Effect of nitisinone (NTBC) treatment on the clinical course of hepatorenal tyrosinemia in Quebec
ABSTRACT Hepatorenal tyrosinemia (HT1, fumarylacetoacetate hydrolase deficiency, MIM 276700) can cause severe hepatic, renal and peripheral nerve damage. In Québec, HT1 is frequent and neonatal HT1 screening is practiced. Nitisinone (NTBC, Orfadin ®) inhibits tyrosine degradation prior to the formation of toxic metabolites like succinylacetone and has been offered to HT1 patients in Québec since 1994.
We recorded the clinical course of 78 Québec HT1 patients born between 1984 and 2004. There were three groups: those who never received nitisinone (28 patients), those who were first treated after 1month of age (26 patients) and those treated before 1month (24 patients). Retrospective chart review was performed for events before 1994, when nitisinone treatment began, and prospective data collection thereafter.
No hospitalizations for acute complications of HT1 occurred during 5731months of nitisinone treatment, versus 184 during 1312months without treatment (p<0.001).
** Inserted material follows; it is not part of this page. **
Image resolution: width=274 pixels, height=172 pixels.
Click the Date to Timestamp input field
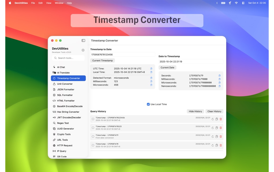[190, 61]
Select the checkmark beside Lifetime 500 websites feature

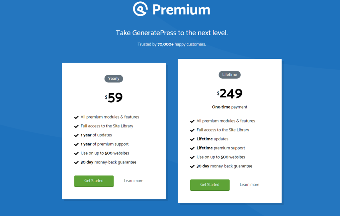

Liver transplantation was performed in 20 non-nitisinone-treated patients (71%) at a median age of 26months, versus 7 late-treated patients (26%, p<0.001), and no early-treated patient (p<0.001). No early-treated patient has developed detectable liver disease after more than 5years. Ten deaths occurred in non-nitisinone treated patients versus two in treated patients (p<0.01). Both of the latter deaths were from complications of transplantation unrelated to HT1. One probable nitisinone-related event occurred, transient corneal crystals with photophobia.
Nitisinone treatment abolishes the acute complications of HT1. Some patients with established liver disease before nitisinone treatment eventually require hepatic transplantation. Patients who receive nitisinone treatment before 1month had no detectable liver disease after more than 5years.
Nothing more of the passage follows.